To compare the real-world persistence of ofatumumab vs platform self-injectable or oral disease-modifying therapies (DMTs).

Background:

Ofatumumab is approved for relapsing forms of multiple sclerosis (MS). Real-world evidence on the persistence of ofatumumab compared with self-injectable or oral DMTs is limited.

Design/Methods:
This was a retrospective cohort study using a longitudinal health plan database of medical and pharmacy claims in the United States (IQVIA PharMetrics Plus). Adults diagnosed with MS and treated with ofatumumab, a platform self-injectable (glatiramer acetate, interferon β-1a/1b, or peginterferon β-1a), or an oral DMT (dimethyl fumarate, fingolimod, teriflunomide, cladribine, siponimod, ozanimod, diroximel fumarate, and monomethyl fumarate) between August 2020 and November 2021 and who had ≥6 months of follow-up were included. First pharmacy claim for index treatment was defined as the index date.
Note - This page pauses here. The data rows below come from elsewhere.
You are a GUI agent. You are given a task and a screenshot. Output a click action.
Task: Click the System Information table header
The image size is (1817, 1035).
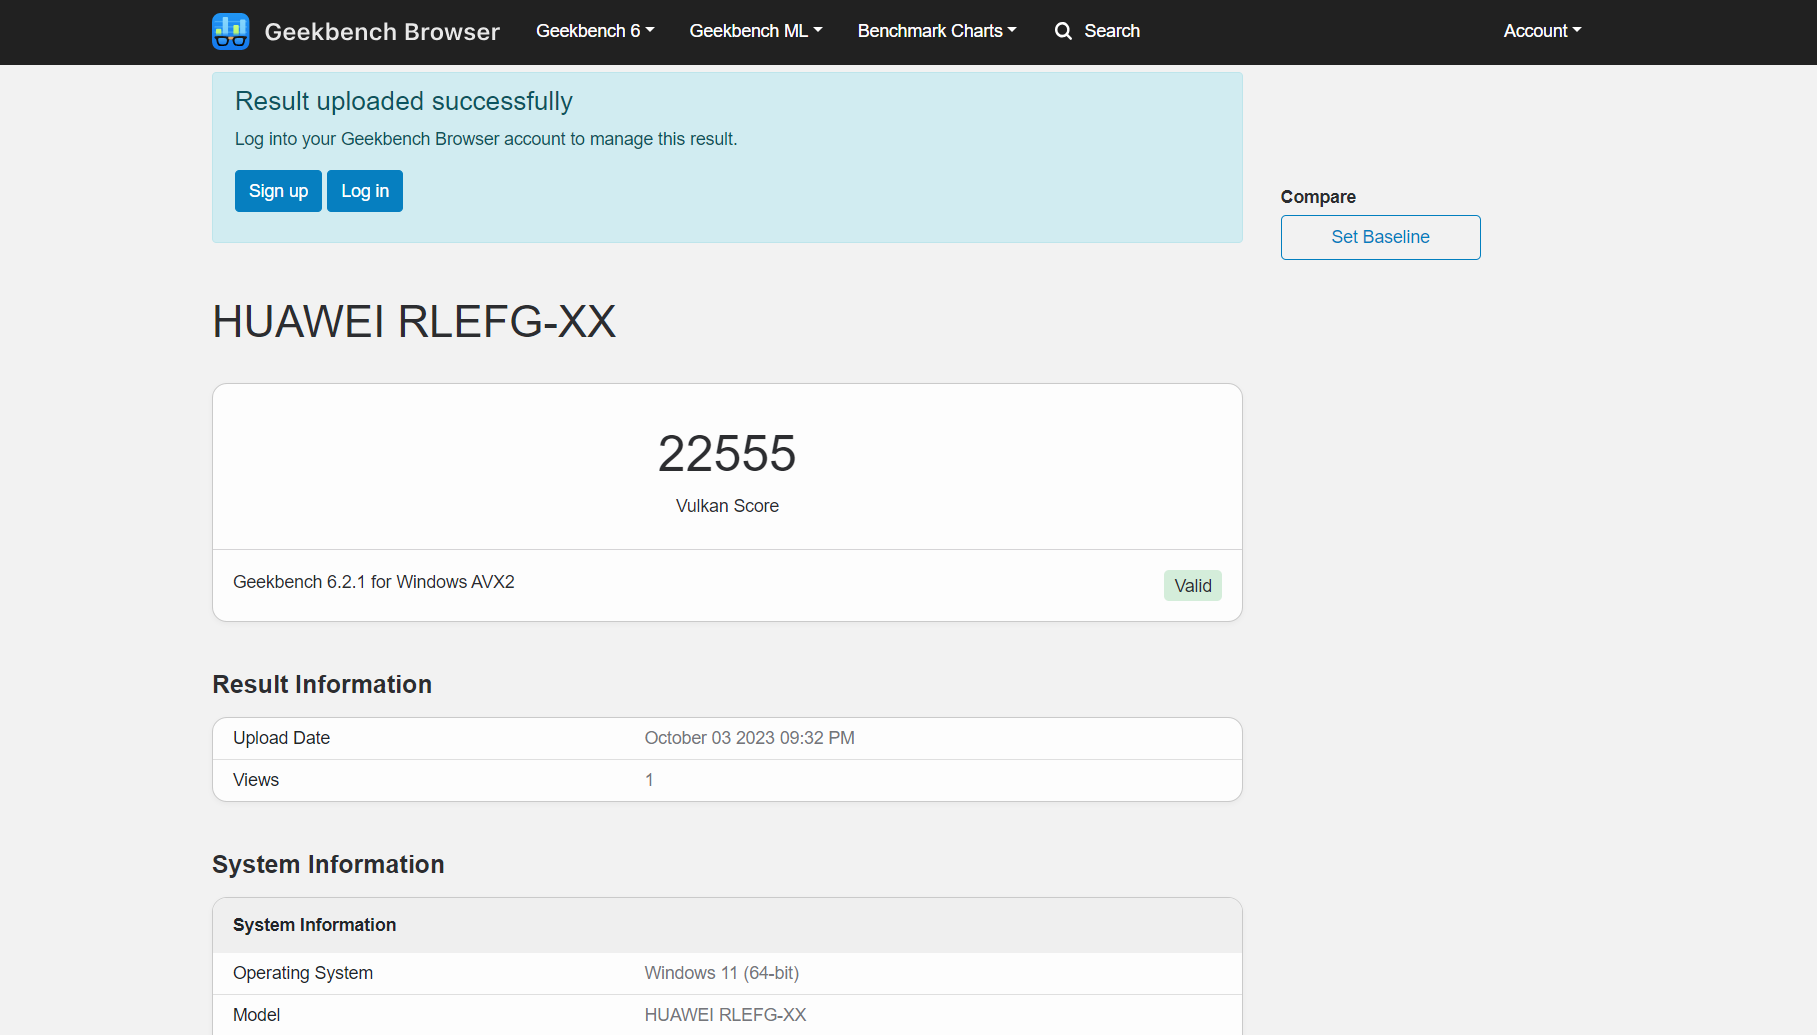pyautogui.click(x=727, y=925)
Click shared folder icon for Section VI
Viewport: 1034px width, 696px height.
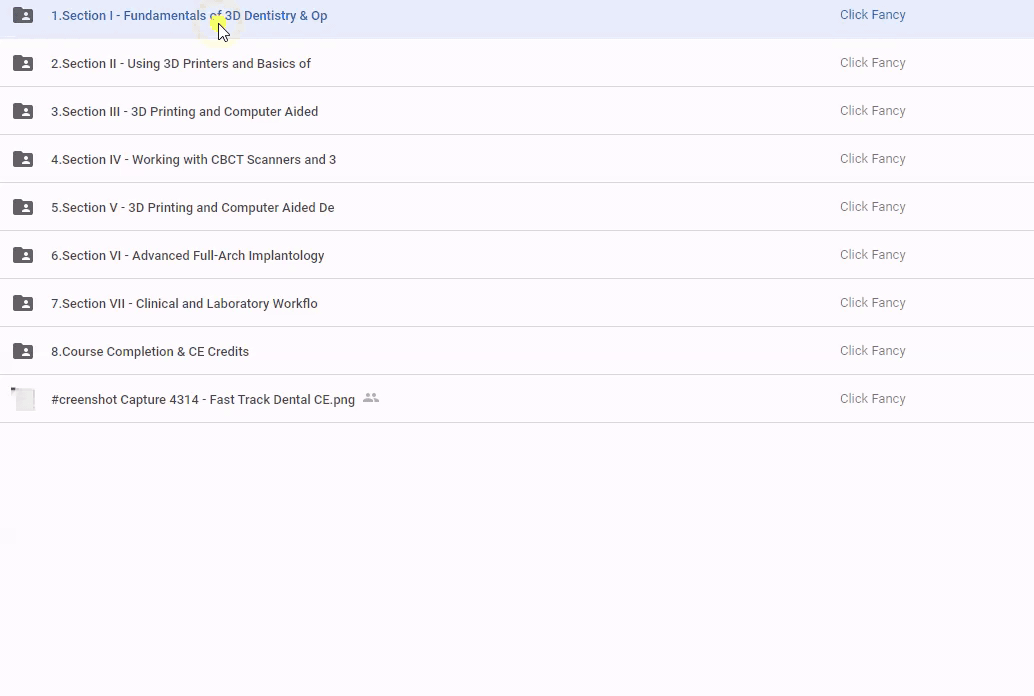[x=23, y=255]
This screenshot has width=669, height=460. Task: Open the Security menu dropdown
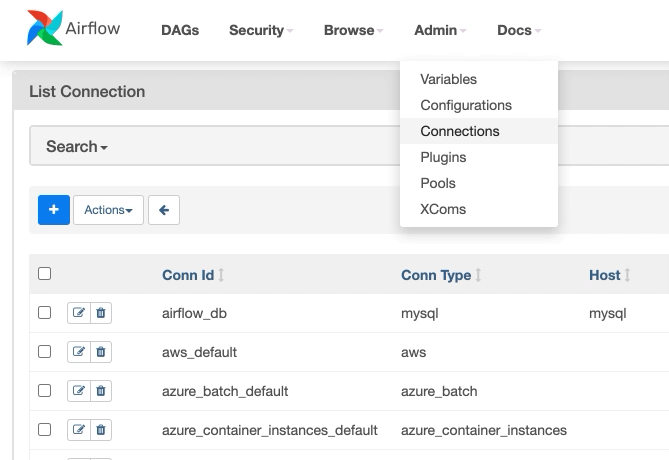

Persistence was defined as the number of days from the index date until the earliest time of discontinuation (>60-day gap) or a switch to a new DMT. Propensity score matching reduced possible confounding by baseline demographics and disease characteristics. Sensitivity analyses using 90 days as the allowed gap were conducted.
Results:

The matched cohorts included 576 ofatumumab patients, 592 platform self-injectable DMT patients, and 576 oral DMT patients. Patients had a mean age of ~47 years. Additionally, ~79% were female, and ~94% were commercially insured. For ofatumumab vs self-injectable DMTs, respectively, 80.8% vs 56.7% were persistent at 6 months and 74.5% vs 43.2% were persistent at 12 months (both comparisons, p<0.001). For ofatumumab vs oral DMTs, respectively, 81.9% vs 77.8% were persistent at 6 months and 76.3% vs 64.6% were persistent at 12 months (both comparisons, p=0.002). Results remained consistent after sensitivity analyses.

Conclusions:
In this real-world study with 12 months of follow-up, patients treated with ofatumumab demonstrated higher persistence vs those treated with platform self-injectable DMTs and those treated with oral DMTs.